Hang on... in the last 12 months, this company has continued to ship products with a root store based on the one browsers are choosing to ship, and so have followed our root removal policy blindly? Rick Andrews was telling me what a dumb idea this was back in the last decade. Please tell me that isn't so.

And also, you can adopt what is now fairly mainstream technology, and serve a cert based on the client capabilities as determined by client HELLO - a new SHA256 one to modern terminals, or an older SHA1 one from a pulled root to older terminals. This would have been more than possible if you hadn't waited until 2 weeks before deadline day.

> The
> level of effort involved would be similar to if not greater than just 
> upgrading or replacing Non SHA-2 compliant devices.

No, the level of effort involved in reconfiguring your servers is not comparable to the level of effort involved in replacing 300,000 shipped devices.

> Given the size and diversity of the POS device population there are no 
> pulled roots that would remediate a significant portion of the
> 300,000 clients at risk.

We've had this a couple of times now. Who makes these devices, how many different types are there, and what is the full list of roots in each model? Presumably you have that data in order to make this statement.

> FD Response: FD initially communicated a June 30th deadline which 
> would have provide a four month buffer before final expiry of existing 
> certificates.

...under the wholly unrealistic scenario that everyone met the first deadline.

> Several large merchants and banks working on remediation plans through 
> efforts such as contacting clients, upgrading POS software and/or 
> deploying new compliant POS hardware requested that we extend the 
> deadline to August 1st, which we did.

So the remaining 25% are all customers of banks not in that set?

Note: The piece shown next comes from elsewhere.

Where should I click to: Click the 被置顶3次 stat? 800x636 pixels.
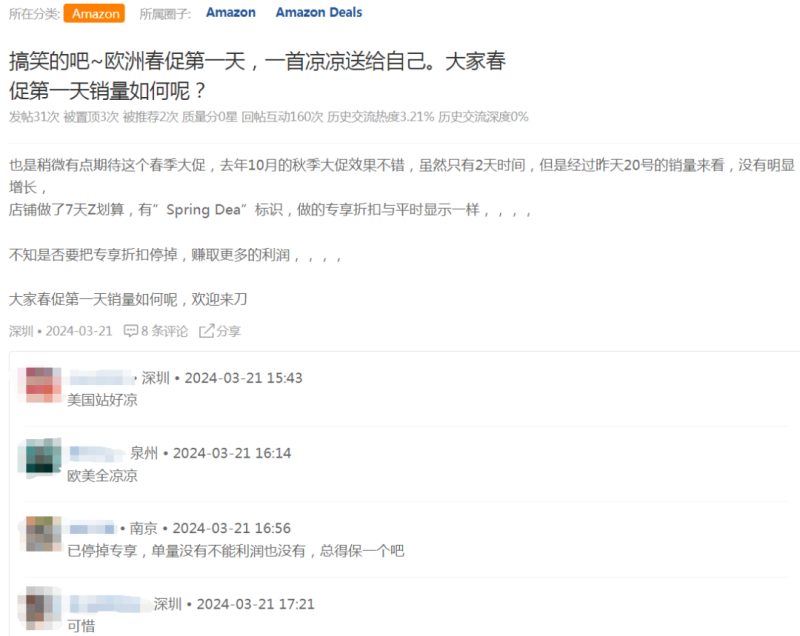tap(91, 117)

> FD Response:  There are valid circumstances that would prevent 
> communications from reaching the end user.

If you are one end of a secure connection and you can't communicate security-related information to the person controlling the other end, even when given 12 months to do it, you are doing it wrong.

> Most of these clients are small merchants with limited IT industry 
> knowledge.  Many of them have bought/sold their businesses, inheriting 
> the POS device.  Some have changed banking relationships.
> Others don’t have an active relationship with their POS vendor, or for 
> many other reasons, may not even know who administers their POS 
> system.

And yet you still accept, validate and process card transactions from these anonymous and uncontactable people?

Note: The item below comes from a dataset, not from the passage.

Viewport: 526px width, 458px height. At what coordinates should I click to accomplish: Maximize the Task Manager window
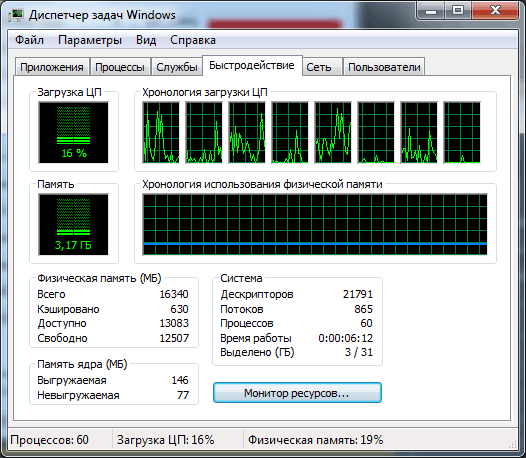(458, 11)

You don't need IT industry knowledge to receive a package with a credit card terminal in it and plug it in, in place of your existing one. What happens if one model of terminal turns out to have e.g. a broken RNG and trivially-crackable crypto? Or leaks the private key? Would it take over a year to replace all those, for the same reasons?

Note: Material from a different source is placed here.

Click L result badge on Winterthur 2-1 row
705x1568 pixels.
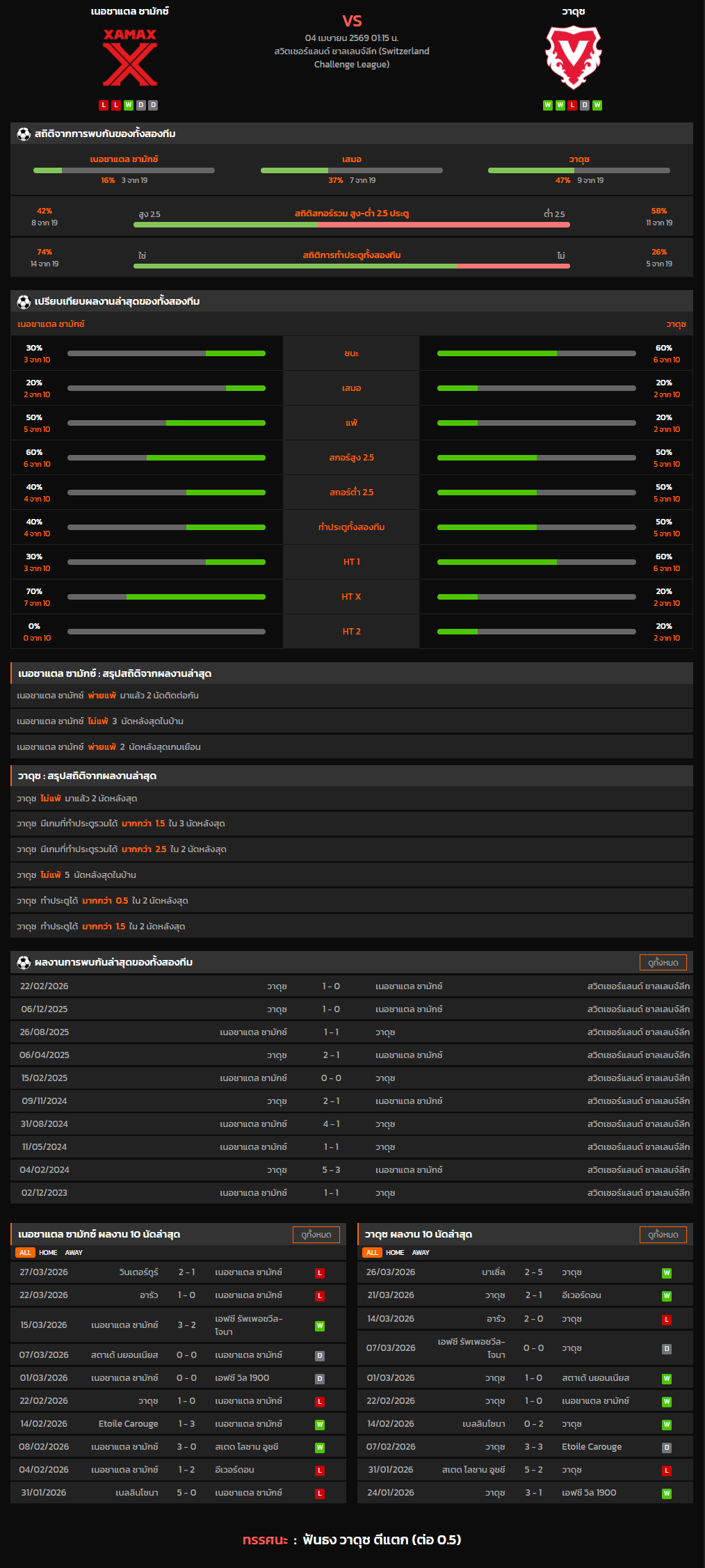(320, 1273)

> Symantec: Links to the crt.sh entries were provided at the top of each 
> certificate's disclosure in the second email. Each of the candidate 
> toBeSigned certificates match the logged certificates they replace 
> with the exception of the serial number and validity period.
> Matching was preserved to the extent of using T61String encoding, SGC 
> EKU, and BR compliance policy OIDs from our arc rather than the 
> CABF's.

Good.

> FD Response:  FD proposes an alternative that can highlight the need 
> to address this issue without causing a sustained impact that would be 
> more disruptive to merchant businesses.
> 
> Beginning in the first week of October, FD is planning to conduct what 
> we are calling “Short Burst” upgrades. We will regularly and 
> continually upgrade to SHA-2 for short intervals on varying dates and 
> times of day.  Non-compliant clients will be unable to process during 
> these burst upgrade periods which should induce corrective measures.

Now that is a good idea. We are now six days into October; how's it going?